27 September
Image by Jeremy Bezanger from Unsplash

What new defamation ruling means for your social media

What does the recent ‘Voller’ defamation case mean for your social media pages? 

A recent decision in the High Court has clear implications for social media users and organisations who run social media pages. 

Dylan Voller became known to the public after he and others were mistreated in a youth detention facility in the Northern Territory. The mistreatment was documented in an episode of ABC’s Four Corners and attracted a lot of media attention.  

In 2019 Dylan Voller sued various Media Outlets, including Fairfax, Nationwide and Sky (the ‘Media Outlets’), for defamation. The Media Outlets had posted articles about Voller on their Facebook pages, which led third-party Facebook users to leave defamatory comments about him, falsely accusing him of committing violent crimes. 

To bring a successful claim in defamation, a defamed person must prove ‘publication’ of the defamatory matter by the party or parties they are suing. Publication occurs each time the defamatory matter is read, heard or seen. In this case the Media Outlets argued that because they did not write the comments and they were contributed by third party Facebook users, that the Media Outlets were not the ‘publishers’ of the third-party comments. However, both the New South Wales Supreme Court and Court of Appeal found that the Media Outlets were publishers of the third-party comments.  

The Media Outlets appealed to the High Court. The High Court dismissed the appeal, holding that Media Outlets are in fact publishers of third-party comments on their Facebook pages. The High Court rejected the argument that, to be a publisher, a person must know of the defamatory material and intend to convey it.  
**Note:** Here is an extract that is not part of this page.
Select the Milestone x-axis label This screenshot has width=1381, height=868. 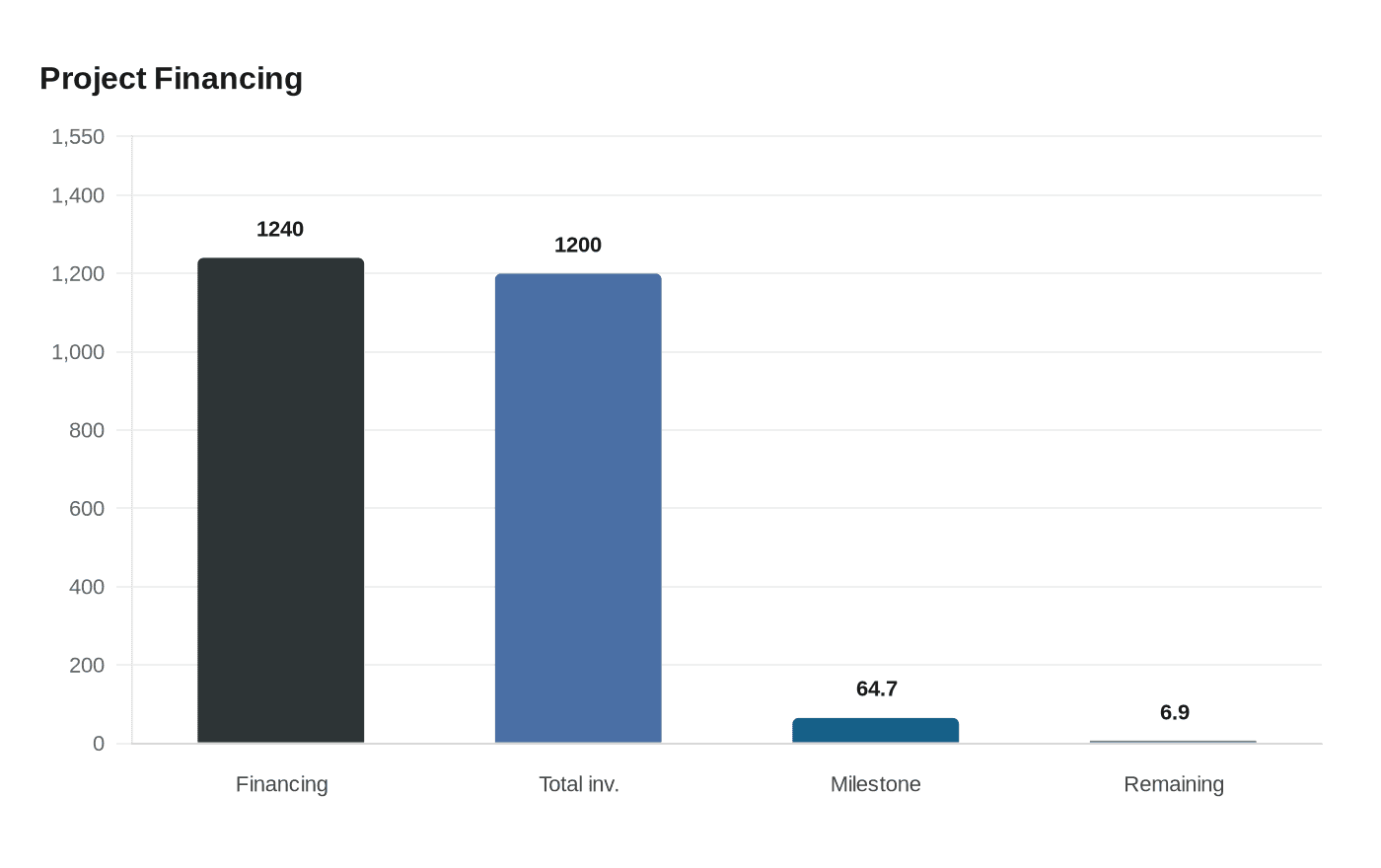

The High Court found that, by creating a public Facebook page and posting content, the Media Outlets had facilitated the publication of the third-party comments – and were therefore publishers of these comments. Dylan Voller has not yet won his defamation case as there are other elements to the proceedings that need to be considered. The case will return to the New South Wales Supreme Court where Dylan Voller will continue to pursue the defamation claims against the Media Outlets and they will have a chance to defend them. 
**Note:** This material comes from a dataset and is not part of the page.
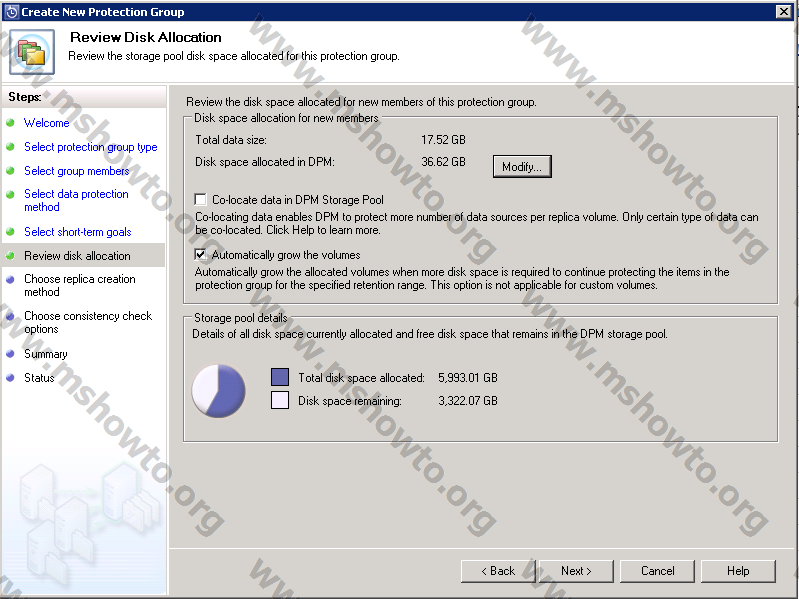Close the Create New Protection Group window
This screenshot has width=799, height=599.
(783, 11)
What does this mean for social media users or organisations who run social media pages? 

To be liable for defamation, a person must be a ‘publisher’ of the defamatory content.  
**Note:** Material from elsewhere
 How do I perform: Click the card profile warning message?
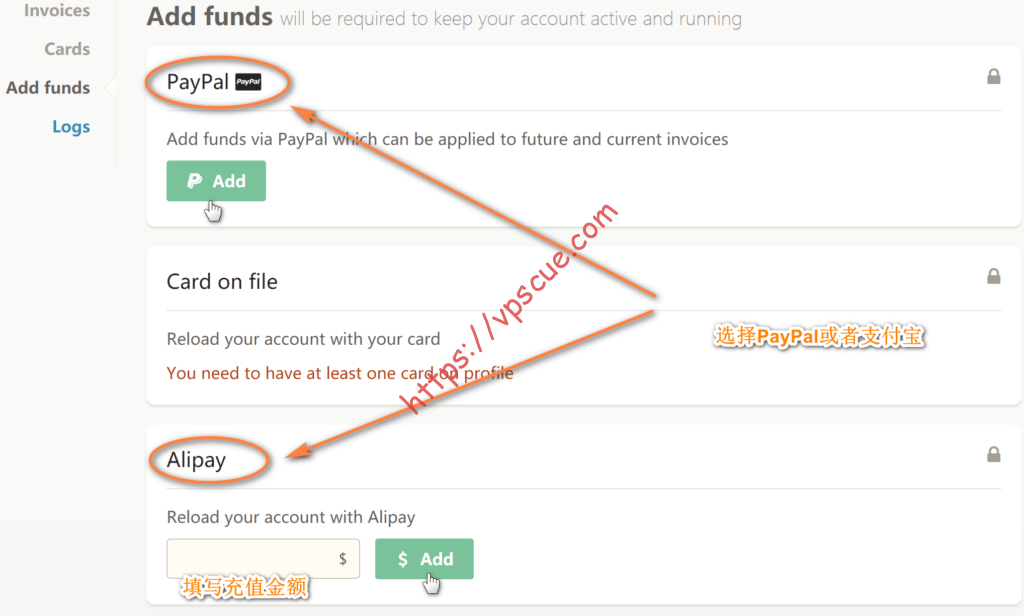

This High Court decision means that anyone who posts on social media will be considered a ‘publisher’ of comments made on their content, including those made by other social media users, whether they are known to you or not. Social media users are therefore at risk of defamation if comments found on their pages are defamatory – even if they did not intend to defame anyone.  

This may therefore affect artists and art organisations who use social media to drive engagement or manage Facebook pages and events. 

What actions can you take to minimise your risk? 

If you are concerned about the risk of defamation claims, you could turn off public comments on some or all of, your social media pages. This obviously cuts down on the possible engagement you can gain from users and may not be ideal. However, if you are posting about highly controversial subjects or want to fully protect yourself from risk this might be an option. 

Facebook and Instagram also allow you to automatically hide comments that feature certain keywords. You can read more about hiding comments here

A more costly option would be to hire a social media moderator, or appoint someone within the organisation to review comments once they have been posted. As at September 2021 Facebook does not have an option allowing a page owner to approve the comments before they are posted. This means individuals and businesses who run social media pages can still be vulnerable to defamatory comments being published before the moderator has had the opportunity to remove them. This can be a problem for social media users who don’t have the resources to facilitate 24/7 moderation. Even Australia’s national broadcaster, the ABC, will ‘turn off’ comments for certain material due to defamation and other legal risks. For a case study on how a major media outlet manages these risks, you can read  the ABC’s editorial policy on ‘Moderating User Generated Content’ here

If you have comments posted to your social media pages that you think could possibly be defamatory, time is of the essence, so it is best practice to remove them as soon as possible even if you are not sure. 

Key takeaway

This decision places responsibility on users and organisations who operate social media pages to monitor public comments. Otherwise, they are at risk of being liable for defamation. 

How Arts Law can help:

Arts Law has an information sheet on defamation law here

In addition, you can fill out a legal query form on our website here to either have a general telephone advice call to answer your queries or a review of any material (for example, excerpts of articles, books or other publications) for advice on whether it includes any defamatory statements.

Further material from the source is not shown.